What a wonderful day it was when Jesus, the son of David, came and began to preach, “Repent, for the kingdom of heaven is at hand” (Matt 4:17). As we come to the end of the list of Old Testament covenants, it is easy to see how each one points to God’s plan of redemption of humanity and the renewal of creation. But we can see how this becomes possible only when Jesus arrives on the scene of the story of the Bible. He brings hope. He’ll stomp on the serpent’s head. He’ll gather people from every tribe, tongue and language to be worshippers of God. He’ll ascend after his resurrection so the Holy Spirit can make his home in our hearts and give us circumcised hearts that love God! He’ll be the eternal king, risen from the dead, who reigns forever and ever! There is no one quite like Jesus, and all the covenants point to him.

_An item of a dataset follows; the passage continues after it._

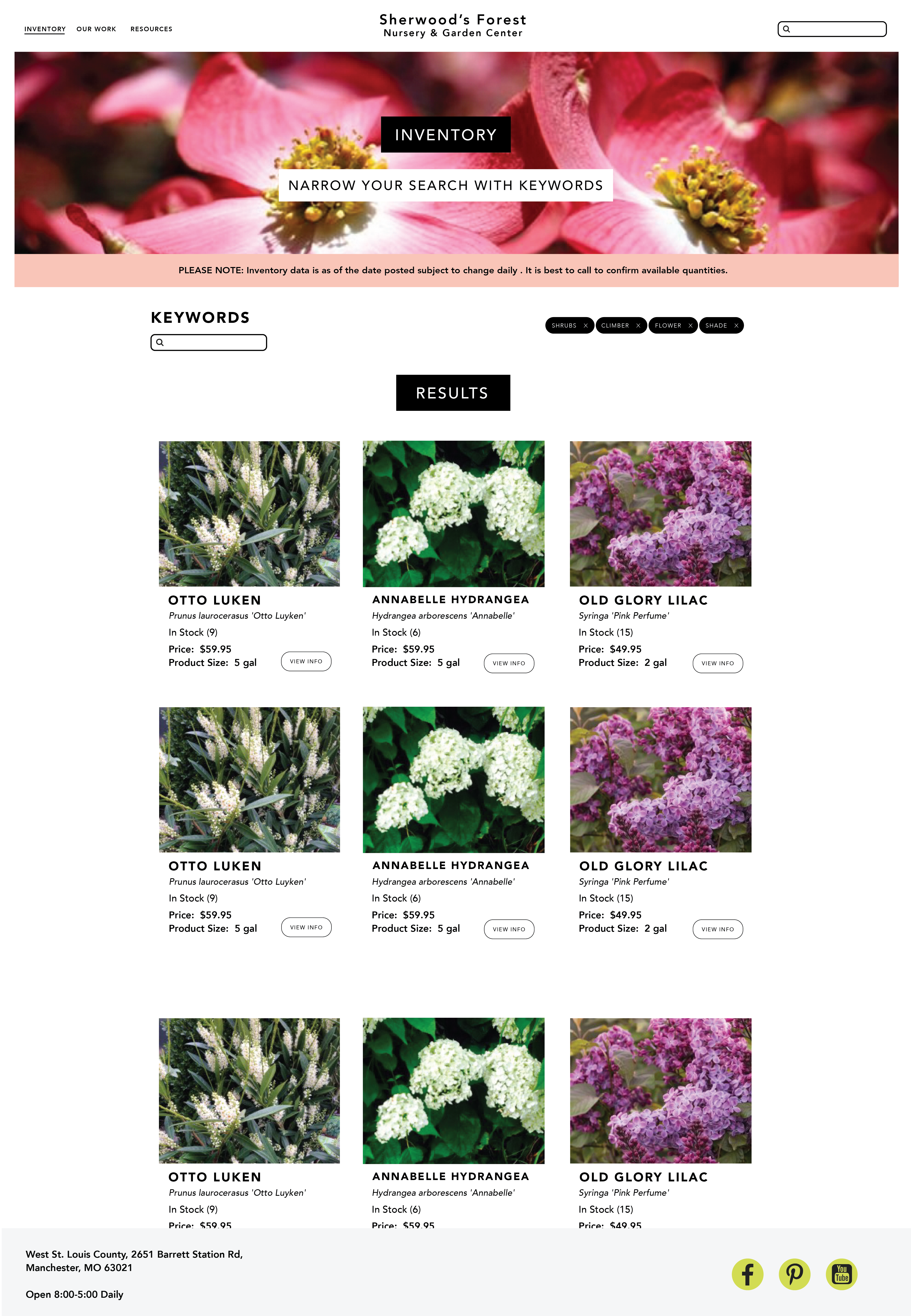View info for second-row Annabelle Hydrangea
The width and height of the screenshot is (911, 1316).
[x=509, y=929]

This is a story all kids need to know.
6. Jesus makes a new covenant
Only by knowing all of the other hope-giving—but ultimately incomplete—covenants can a child understand the new covenant. When Jesus said, “This cup which is poured out for you is the new covenant in My blood” (Luke 22:20 NASB), that word “new” carries meaning precisely because of the old covenants that went before it.

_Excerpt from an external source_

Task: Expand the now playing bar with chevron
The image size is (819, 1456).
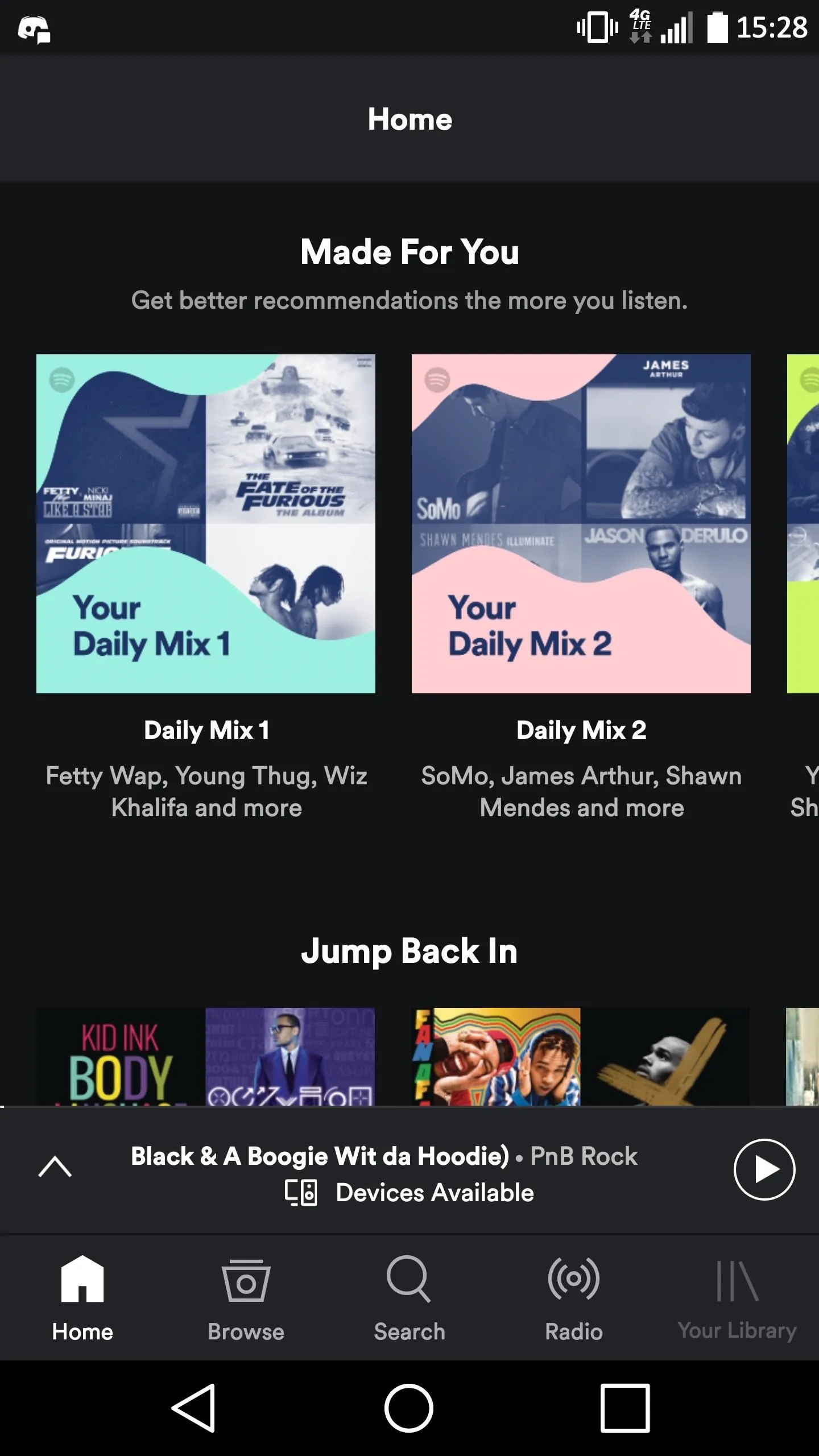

The Lexham Survey of Theology says,
The new covenant, made by God with his people, was ratified at the cross of Christ, secures the gift of the Spirit, transforms hearts, and brings to completion the entire divine plan of redemption.”3
All the covenants God made until this point now demonstrate themselves to be a foretaste of what’s accomplished by Jesus, the mediator of the new covenant. And the best part is that God invites us into this covenant. Ever since Adam and Eve’s story, we’ve been wondering who would win: death or God. Each covenant is a moment when God promises not to let death have the final say over creation. However, the chaos and disorder that entered the world through Adam and Eve’s sin make us doubt and despair. People still die.
When Jesus came, he brought a new and living hope: he overcame death by his death and then rose from the dead! On Resurrection Sunday, his heart started beating, his lungs began breathing, and he became the firstborn from among the dead (Col 1:18). There are more benefits to the new covenant, but one of my favorites is that everyone who is part of the new covenant will be raised from the dead, just like Jesus! Followers of Jesus experience the covenant forever and ever.
For he must reign until he has put all his enemies under his feet. The last enemy that will be abolished is death. For he has put all things in subjection under his feet. But when he says, “All things are put in subjection,” it is evident that he is excepted who put all things in subjection to him. When all things are subjected to him, then the Son himself also will be subjected to the One who subjected all things to him, so that God may be all in all.” —1 Corinthians 15:25–28 NASB
There are stories all kids—and adults—need to know.
- N. T. Wright and Michael F. Bird, The New Testament in Its World: An Introduction to the History, Literature, and Theology of the First Christians (London; Grand Rapids, MI: Zondervan Academic; SPCK, 2019), 888.
- Scott Hahn, “Covenant,” in The Lexham Bible Dictionary, ed. John D. Barry et al. (Bellingham, WA: Lexham Press, 2016).
- Brian Collins, “The New Covenant,” in Lexham Survey of Theology, ed. Mark Ward et al. (Bellingham, WA: Lexham Press, 2018).